I’m very, very new to NT kernel programming, though definitely not to NT in general, so there are many things I don’t know. Like, until this week, I didn’t know that OBJ_KERNEL_HANDLE meant that a handle was also in every process in addition to only being kernel-accessible. My kernel mode log file I/O code was a lovely mess of ZwDuplicateObject calls as a result. =)
During an interprocessor interrupt triggered by KeIpiGenericCall, I’d like to synchronize the concurrent execution of all processors. Specifically, I’d like to have all processors wait (at IPI_LEVEL) except one for a piece of code to run on that blessed processor, then once the barrier is reached by the blessed processor, all processors release from the barrier and run a second piece of code at IPI_LEVEL before returning. Then a second barrier, the implicit one from KeIpiGenericCall itself, takes effect before resuming where everything left off at the previous respective IRQLs.
How could I implement such a synchronization barrier at one of the highest IRQLs there are in NT? The best I could come up with with naive reading of documentation was this:
- Initialize a spin lock.
- Set a volatile variable A to 0.
- Set a volatile variable B to -1.
- KeRaiseIrqlToDpcLevel.
- Acquire that spin lock with a KLOCK_QUEUE_HANDLE on the stack and KeAcquireInStackQueuedSpinLockAtDpcLevel (note on why not delete step 4 and use KeAcquireInStackQueuedSpinLock in a bit).
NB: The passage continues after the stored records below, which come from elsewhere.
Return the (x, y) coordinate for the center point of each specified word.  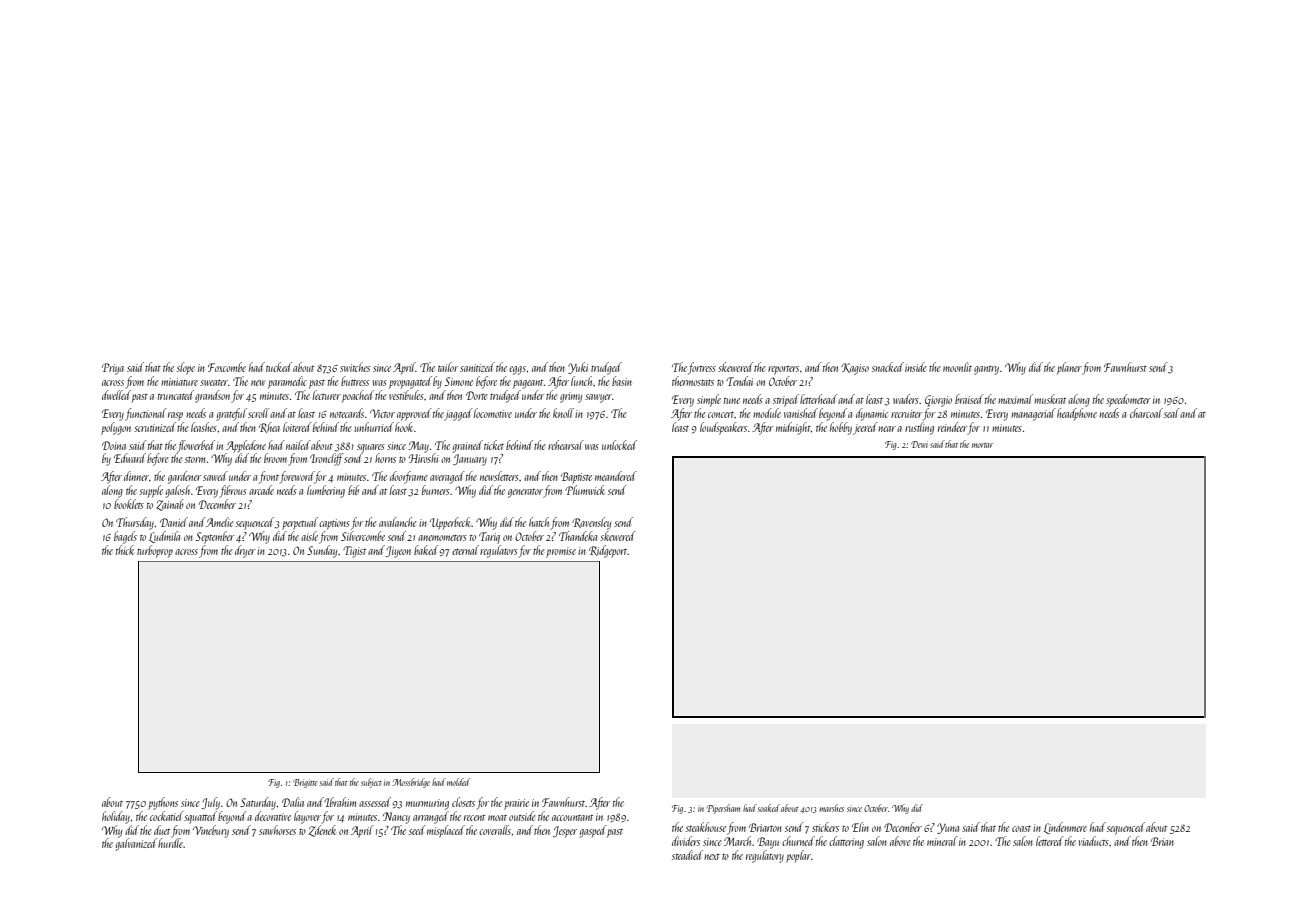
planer (1069, 368)
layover (307, 817)
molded (458, 782)
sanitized (477, 367)
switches (355, 367)
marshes (831, 808)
- KeIpiGenericCall; letters are within callback.
6a. If B is -1, set B to KeQueryActiveProcessorCountEx(ALL_PROCESSOR_GROUPS) using InterlockedCompareExchange. Further uses of B refer to the “winner”'s B, but under the assumption that adding a CPU can’t happen, all B’s should be same.
6b. C = InterlockedIncrement(A).
6c. If C < B, KeAcquireInStackQueuedSpinLockAtDpcLevel of the same spin lock using a new on-stack KLOCK_QUEUE_HANDLE. Flush the instruction cache for the patched memory range (from step 6d). Release the spin lock with KeReleaseInStackQueuedSpinLockFromDpcLevel.
6d. If C == B, patch code memory. KeReleaseInStackQueuedSpinLockFromDpcLevel, but pass the KLOCK_QUEUE_HANDLE from the original function!!
6e. If C > B, bugcheck.
6f. Return. - KfLowerIrql.
The weird part above is that the CPU unlocking the spin lock is quite potentially a different CPU than the one that locked the spin lock. It’s even referencing another thread’s stack, but it’s guaranteed that the other thread exists and has not returned from that function yet. Step 6d sets off a chain of releases that frees all the CPUs.
This all seems like a terrible hack, even more so than the runtime code generation in kernel mode that I’m already doing.
It’d be nice if instead of that mess above I could schedule a DPC on each processor while at IPI_LEVEL so that when exiting IPI_LEVEL a routine of mine could run at SYNCH_LEVEL, which is also quite a high level. Alas, I don’t see a way in the documentation to schedule a DPC to run at anything but DISPATCH_LEVEL (probably why it’s called “dispatch level”…). The routine I’d like to run is called KeSweepIcacheRange, an export of ntoskrnl.exe. Because I can’t run that routine–IPI_LEVEL -> DISPATCH_LEVEL -> SYNCH_LEVEL leaves a hazard while at DISPATCH_LEVEL–I have to do the instruction cache flush using my own code running at IPI_LEVEL, and it needs to be done on every processor in order for the cache flush to be safe.
Yes, I know that x86 CPUs don’t need instruction cache flushing in the normal sense. But I never said that my driver is for x86-32/64. =^_^= This, of course, means that my driver only has to work on Windows 8.0 through 8.1 SP1 in terms of what kernel APIs I can use.
Unlike many other people who write hacky tools that modify systems in undocumented ways, I actually care about following standards, and preserving system stability and security. I might be doing undocumented, hacky things, but I don’t want to make machines unstable. If I wanted that, I’d go work for nProtect or Kaspersky.
Melissa